When I've read about using SCSI in the past, several things I've noted are
that it's finicky, it cannot live update, and connecting devices with the
machine running stands a good chance of you destroying your motherboard but
nothing else.

Now, I have a SCSI chain on my StarMax 4000/200 (MESH SCSI host) consisting
of a Microtek ScanMaker E6 connected to an internally terminated Zip 100
drive. The Zip drive is always on when the Mac is, but the scanner is left
off.

I know that I had some bother with the Zip drive power connection or
something a while back and the drive came on and the disc mounted after the
OS had started, but things got better as of the other day. I'd had the
scanner on each time I booted the Mac, and I also decided to keep the Mac up
for some time. Being unhappy about the scanner being on 24/7 (the lamp does
not go out) and wasting power, I eventually turned it off.

The OS did not freeze. The motherboard did not become toast. And the Zip
drive was still working. The SCSI bus sorted itself out.

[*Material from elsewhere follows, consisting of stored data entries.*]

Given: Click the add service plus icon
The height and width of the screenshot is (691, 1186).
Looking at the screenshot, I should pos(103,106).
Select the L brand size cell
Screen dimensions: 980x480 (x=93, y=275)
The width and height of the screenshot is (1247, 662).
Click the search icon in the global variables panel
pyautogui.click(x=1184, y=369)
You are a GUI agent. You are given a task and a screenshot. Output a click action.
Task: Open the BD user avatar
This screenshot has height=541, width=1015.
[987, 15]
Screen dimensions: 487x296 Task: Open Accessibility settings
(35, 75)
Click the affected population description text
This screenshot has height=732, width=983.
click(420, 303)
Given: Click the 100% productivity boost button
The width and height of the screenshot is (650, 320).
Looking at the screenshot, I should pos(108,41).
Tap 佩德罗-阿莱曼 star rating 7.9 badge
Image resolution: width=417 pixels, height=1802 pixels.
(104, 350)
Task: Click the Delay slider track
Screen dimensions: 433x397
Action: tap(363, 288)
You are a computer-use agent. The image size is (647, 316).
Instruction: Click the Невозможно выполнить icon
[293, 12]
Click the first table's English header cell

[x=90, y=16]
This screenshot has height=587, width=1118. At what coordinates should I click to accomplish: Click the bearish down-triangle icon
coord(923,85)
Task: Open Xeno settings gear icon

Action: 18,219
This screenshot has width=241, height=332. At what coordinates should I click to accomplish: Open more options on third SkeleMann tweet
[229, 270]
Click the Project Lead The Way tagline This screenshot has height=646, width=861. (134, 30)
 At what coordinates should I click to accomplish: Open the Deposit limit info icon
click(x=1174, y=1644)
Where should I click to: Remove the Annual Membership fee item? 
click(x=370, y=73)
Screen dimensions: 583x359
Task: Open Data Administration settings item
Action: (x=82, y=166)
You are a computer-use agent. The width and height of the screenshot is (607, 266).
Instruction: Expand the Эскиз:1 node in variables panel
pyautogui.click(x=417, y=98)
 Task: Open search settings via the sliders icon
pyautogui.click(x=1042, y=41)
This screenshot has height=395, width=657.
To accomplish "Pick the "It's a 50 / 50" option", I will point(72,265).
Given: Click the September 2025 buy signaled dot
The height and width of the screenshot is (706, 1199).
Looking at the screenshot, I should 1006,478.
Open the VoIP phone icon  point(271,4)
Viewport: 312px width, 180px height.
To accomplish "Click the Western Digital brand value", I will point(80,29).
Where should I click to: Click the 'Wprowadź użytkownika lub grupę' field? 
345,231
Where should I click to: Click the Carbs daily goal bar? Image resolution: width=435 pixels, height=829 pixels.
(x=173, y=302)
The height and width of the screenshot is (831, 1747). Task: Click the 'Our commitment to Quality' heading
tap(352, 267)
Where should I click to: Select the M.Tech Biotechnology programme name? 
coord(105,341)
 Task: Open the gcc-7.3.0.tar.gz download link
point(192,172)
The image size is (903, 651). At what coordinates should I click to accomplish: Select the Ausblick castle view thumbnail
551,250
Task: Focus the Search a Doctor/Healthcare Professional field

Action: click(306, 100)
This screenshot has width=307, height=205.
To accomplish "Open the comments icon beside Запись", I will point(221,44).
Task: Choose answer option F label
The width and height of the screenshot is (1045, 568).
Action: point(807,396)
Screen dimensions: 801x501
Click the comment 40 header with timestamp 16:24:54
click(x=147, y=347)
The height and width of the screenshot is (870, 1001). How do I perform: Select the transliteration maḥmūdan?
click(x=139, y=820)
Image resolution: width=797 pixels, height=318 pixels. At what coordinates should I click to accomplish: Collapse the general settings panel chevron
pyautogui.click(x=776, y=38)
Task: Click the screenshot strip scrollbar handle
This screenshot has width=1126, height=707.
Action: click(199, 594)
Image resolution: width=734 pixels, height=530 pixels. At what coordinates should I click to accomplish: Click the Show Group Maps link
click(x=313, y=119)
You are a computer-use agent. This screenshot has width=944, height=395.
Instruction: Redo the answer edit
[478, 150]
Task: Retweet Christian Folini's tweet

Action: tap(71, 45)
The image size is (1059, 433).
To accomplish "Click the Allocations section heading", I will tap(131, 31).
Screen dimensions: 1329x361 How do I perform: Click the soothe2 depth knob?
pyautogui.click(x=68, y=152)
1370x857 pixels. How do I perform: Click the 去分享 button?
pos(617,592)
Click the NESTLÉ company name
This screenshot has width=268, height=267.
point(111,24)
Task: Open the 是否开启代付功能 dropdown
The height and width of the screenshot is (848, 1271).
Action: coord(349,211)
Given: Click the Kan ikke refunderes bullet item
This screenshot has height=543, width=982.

Then, today, I'd not long turned the Mac on, and decided that I wanted to
scan something. Normally, I reboot to do that, but this time, I decided
instead to just turn it on, load Photoshop and run ScanWizard. It worked
perfectly - ScanWizard correctly located the scanner on the bus and all was
well.

I do wonder if only [I]connecting[/I] (but not merely powering up) a device
fries the machine, but either way, my Mac seems to be going above and beyond
the call of duty as far as SCSI is concerned, as I'm sure it's not meant to
be able to do this!

Weird... I've cursed SCSI for "requiring" a reboot for ages, and maybe it
was all unnecessary. Either that, or next time I'll push my luck and there
will be a zap and no machine... :)

- uilleann

PS I managed 99 hours 45 minutes 37 seconds uptime according to version 1 of
my Uptime app (with added LCD display readout). I was really looking
forwards to seeing it crash at 100 hours (it can't handle more than two hour
digits), but REALbasic destroyed the Finder and the OS when I was working on
a replacement Uptime app (I was just typing in it at the time, I think -
there are more bugs in REALbasic than in what I was making!) and ruined my
changes.

*sigh* Surely it's possible to get more hours out of Mac OS 9.1 - it was
doing really well, too (and I had stacks of apps open, dnetc crunching data,
etc). Guess it was my fault for not periodically reloading REALbasic to that
it can't stab itself full of enough holes to sink itself.